I created a new Pinterest Board called “Garden Vegetables” and it has been filling up with ideas for cucumbers (and zucchini 😬). This Tzatziki recipe is currently a favorite! There’s many more to try, but for now, this could be on the menu every day and no one would complain. Next week we might have to move on to zucchini 😂.

And what do you serve with this? I’m loving the gluten free crackers such as Simple Mills Almond Crackers, and Blue Diamond Nut Thins for dipping. Just dip and go, that could make a tasty and sufficient lunch for some!

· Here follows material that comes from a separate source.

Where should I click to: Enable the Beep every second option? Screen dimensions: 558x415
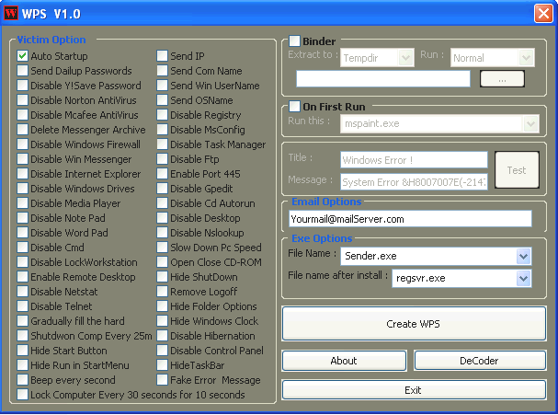tap(23, 380)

It is a perfect dip for a vegetable tray so you can use the rest of those garden vegetables too, just chop them up and serve with Tzatziki, and your fresh garden harvest is served.

I’ve made this a few times now and once the basic ratio’s were perfected, there isn’t even a need to measure any more. It is a very forgiving recipe to work with.

INGREDIENTS -

1 cup greek yogurt
3 cups cucumber, diced small, or shredded
1 1/2 tsp dill
1 tsp olive oil
1/2 tsp minced garlic or 1/4 tsp dry garlic powder
1/2 tsp sea salt
1/2 tsp ground pepper
1 Tbsp lemon juice, approximately 1/2 lemon

Dice the cucumber and place in a colander, then toss with sea salt. Set the colander over a plate or sink where it can drain off any extra water. Each time I have done this it varies how much water comes off, from none to about a 1/4 cup! I’m guessing this depends on the type cucumber and the size, but the less water in the cucumbers makes for a thicker dip overall.

Combine all of the ingredients and you have Tzatziki! This will keep well in the refrigerator for several days. You may have to drain off a little more water the longer it sits, but it still tastes great after a few days.

Enjoy with your favorite dipping device!